• _GOAL OF THE EXERCISE_
Check each line of the listing below for the string "computer", and copy the ones that have it.
· · · · · · ·
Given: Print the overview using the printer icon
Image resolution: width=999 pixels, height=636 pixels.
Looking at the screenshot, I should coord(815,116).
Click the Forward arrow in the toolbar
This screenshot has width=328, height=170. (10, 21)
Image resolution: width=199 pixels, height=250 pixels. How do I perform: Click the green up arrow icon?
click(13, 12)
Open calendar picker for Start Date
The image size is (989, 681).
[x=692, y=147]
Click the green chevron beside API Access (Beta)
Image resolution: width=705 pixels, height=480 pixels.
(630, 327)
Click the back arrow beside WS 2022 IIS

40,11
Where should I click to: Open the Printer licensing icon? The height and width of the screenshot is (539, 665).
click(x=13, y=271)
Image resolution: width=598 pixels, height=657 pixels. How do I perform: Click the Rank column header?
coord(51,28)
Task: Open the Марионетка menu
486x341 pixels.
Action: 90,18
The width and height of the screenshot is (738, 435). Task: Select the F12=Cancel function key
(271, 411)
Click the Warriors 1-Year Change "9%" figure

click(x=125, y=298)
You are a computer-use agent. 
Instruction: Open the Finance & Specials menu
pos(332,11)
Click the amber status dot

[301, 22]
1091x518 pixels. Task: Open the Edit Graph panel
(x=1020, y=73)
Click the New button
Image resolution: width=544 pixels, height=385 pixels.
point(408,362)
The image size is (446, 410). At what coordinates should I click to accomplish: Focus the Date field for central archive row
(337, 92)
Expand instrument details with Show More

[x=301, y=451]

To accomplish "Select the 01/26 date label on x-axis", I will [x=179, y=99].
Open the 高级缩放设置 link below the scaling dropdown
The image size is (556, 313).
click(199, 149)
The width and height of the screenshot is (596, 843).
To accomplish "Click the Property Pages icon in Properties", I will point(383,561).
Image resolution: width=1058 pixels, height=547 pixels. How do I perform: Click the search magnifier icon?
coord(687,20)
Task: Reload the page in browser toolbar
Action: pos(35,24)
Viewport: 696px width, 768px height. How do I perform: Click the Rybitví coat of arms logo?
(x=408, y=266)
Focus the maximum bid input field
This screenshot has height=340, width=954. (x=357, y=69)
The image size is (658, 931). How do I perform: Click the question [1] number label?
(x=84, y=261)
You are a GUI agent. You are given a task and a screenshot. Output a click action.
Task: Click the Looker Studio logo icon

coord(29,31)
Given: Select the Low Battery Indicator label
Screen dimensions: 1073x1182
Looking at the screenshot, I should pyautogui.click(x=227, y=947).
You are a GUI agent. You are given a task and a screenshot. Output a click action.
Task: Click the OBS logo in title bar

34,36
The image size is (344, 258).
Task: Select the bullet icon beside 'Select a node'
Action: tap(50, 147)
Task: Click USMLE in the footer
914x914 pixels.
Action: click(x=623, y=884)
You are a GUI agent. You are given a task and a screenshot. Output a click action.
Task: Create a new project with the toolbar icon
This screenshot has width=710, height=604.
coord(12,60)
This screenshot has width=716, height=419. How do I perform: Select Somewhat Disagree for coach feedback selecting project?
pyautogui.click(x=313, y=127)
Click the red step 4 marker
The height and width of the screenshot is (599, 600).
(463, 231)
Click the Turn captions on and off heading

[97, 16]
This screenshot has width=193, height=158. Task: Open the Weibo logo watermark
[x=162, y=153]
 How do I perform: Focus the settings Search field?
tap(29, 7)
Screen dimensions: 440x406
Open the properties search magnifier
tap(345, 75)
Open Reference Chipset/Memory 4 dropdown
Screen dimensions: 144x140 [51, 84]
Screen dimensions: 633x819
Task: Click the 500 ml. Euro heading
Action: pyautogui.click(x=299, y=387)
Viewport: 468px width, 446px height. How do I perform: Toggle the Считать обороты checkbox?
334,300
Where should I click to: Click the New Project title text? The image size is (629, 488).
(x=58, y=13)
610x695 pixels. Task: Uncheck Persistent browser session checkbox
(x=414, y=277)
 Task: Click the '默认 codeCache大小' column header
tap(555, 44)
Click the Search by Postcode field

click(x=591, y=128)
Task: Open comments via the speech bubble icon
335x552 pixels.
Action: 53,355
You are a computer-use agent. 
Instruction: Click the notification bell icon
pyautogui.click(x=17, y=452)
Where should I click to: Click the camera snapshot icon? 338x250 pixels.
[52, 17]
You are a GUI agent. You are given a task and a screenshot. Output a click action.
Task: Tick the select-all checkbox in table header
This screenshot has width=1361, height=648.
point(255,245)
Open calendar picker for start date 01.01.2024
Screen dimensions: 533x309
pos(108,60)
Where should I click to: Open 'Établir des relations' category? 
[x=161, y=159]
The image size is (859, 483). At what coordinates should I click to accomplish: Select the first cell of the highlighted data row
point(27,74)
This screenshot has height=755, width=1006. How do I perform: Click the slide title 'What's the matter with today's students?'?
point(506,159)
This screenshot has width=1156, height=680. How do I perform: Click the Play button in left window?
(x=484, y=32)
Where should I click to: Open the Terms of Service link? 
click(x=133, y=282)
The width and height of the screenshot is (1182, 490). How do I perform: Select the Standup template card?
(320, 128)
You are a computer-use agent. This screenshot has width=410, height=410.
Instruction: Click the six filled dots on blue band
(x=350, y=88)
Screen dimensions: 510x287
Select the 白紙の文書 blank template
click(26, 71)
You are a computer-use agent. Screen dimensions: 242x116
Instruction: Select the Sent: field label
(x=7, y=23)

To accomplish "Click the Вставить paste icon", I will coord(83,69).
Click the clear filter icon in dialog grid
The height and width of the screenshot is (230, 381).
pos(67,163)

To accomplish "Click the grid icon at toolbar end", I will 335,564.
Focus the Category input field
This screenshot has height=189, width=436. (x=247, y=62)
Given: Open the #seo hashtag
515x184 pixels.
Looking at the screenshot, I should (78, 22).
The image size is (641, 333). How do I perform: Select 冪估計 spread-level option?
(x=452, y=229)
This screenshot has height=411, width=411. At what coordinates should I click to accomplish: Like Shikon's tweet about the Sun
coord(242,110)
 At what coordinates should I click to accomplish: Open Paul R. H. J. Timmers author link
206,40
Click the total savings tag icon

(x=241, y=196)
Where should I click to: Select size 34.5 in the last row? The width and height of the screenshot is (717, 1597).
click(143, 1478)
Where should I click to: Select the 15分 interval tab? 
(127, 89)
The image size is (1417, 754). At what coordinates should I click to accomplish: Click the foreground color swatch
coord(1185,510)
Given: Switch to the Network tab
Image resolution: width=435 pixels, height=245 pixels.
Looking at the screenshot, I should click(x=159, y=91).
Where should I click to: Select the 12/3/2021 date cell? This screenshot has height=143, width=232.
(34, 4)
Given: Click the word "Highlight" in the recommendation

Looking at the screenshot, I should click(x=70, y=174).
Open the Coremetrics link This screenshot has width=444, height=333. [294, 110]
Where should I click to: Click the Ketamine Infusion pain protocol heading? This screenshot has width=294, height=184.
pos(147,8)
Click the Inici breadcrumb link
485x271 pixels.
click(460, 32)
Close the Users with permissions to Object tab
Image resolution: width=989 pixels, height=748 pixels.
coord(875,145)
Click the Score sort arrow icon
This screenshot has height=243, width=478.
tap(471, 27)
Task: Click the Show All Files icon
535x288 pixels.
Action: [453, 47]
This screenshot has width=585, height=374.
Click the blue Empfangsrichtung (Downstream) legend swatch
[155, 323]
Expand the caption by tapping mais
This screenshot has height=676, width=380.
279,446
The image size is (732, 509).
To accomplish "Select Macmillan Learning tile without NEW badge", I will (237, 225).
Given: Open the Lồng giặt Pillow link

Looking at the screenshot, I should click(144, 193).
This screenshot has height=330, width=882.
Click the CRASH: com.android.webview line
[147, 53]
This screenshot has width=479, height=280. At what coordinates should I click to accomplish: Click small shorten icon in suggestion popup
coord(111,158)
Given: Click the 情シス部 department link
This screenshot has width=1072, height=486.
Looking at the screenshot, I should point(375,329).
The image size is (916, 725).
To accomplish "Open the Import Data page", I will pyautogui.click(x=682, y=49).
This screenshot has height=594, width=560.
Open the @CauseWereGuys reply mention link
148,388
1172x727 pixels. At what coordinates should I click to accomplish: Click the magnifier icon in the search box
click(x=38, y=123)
· · · · · · ·
• _OUTPUT_
You are a computer-use agent. 
You are a computer-use agent. 
You are a computer-use agent. This screenshot has width=410, height=410.
You are a computer-use agent. Screen dimensions: 242x116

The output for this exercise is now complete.